┌──
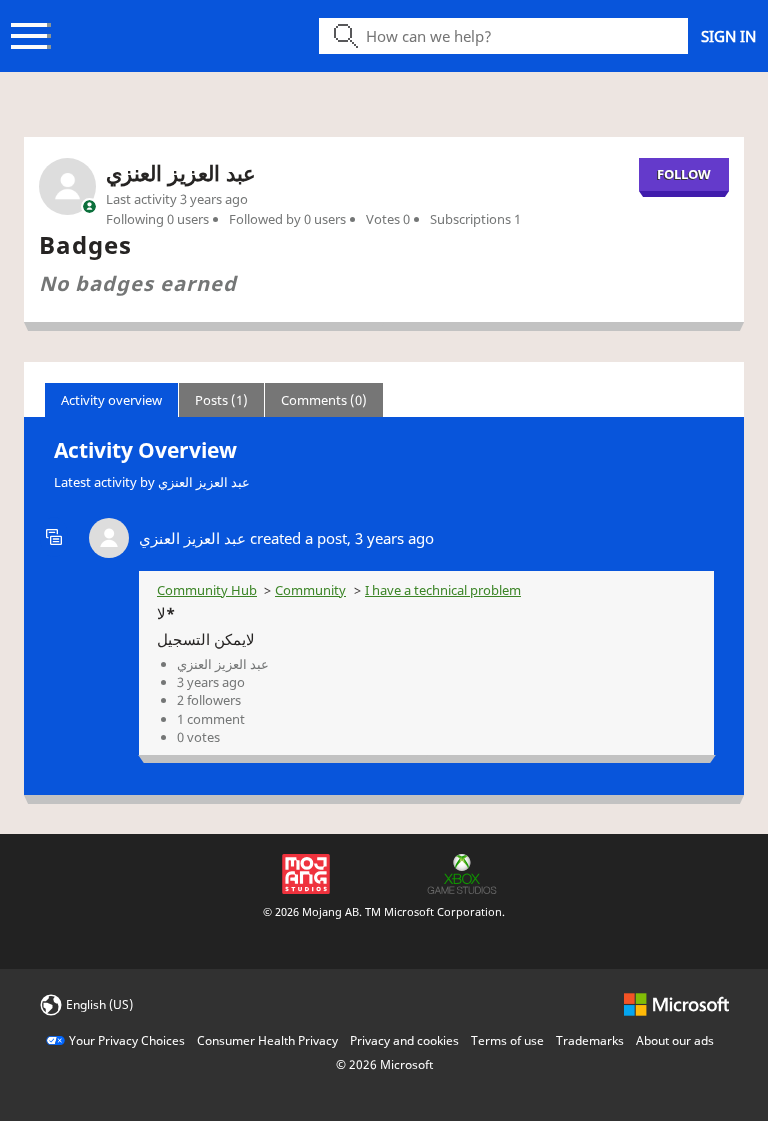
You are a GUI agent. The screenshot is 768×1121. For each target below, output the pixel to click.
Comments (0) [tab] (324, 400)
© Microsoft (384, 1064)
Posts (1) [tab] (221, 400)
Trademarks (590, 1040)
└──
Task objective -
Exclude the pictures and print the rest of the data exactly.

Solution to the exercise -
You are a GUI agent. The screenshot is 768×1121. For each target below, output the pixel to click.
Comments (0) [tab] (324, 400)
© Microsoft (384, 1064)
Posts (1) [tab] (221, 400)
Trademarks (590, 1040)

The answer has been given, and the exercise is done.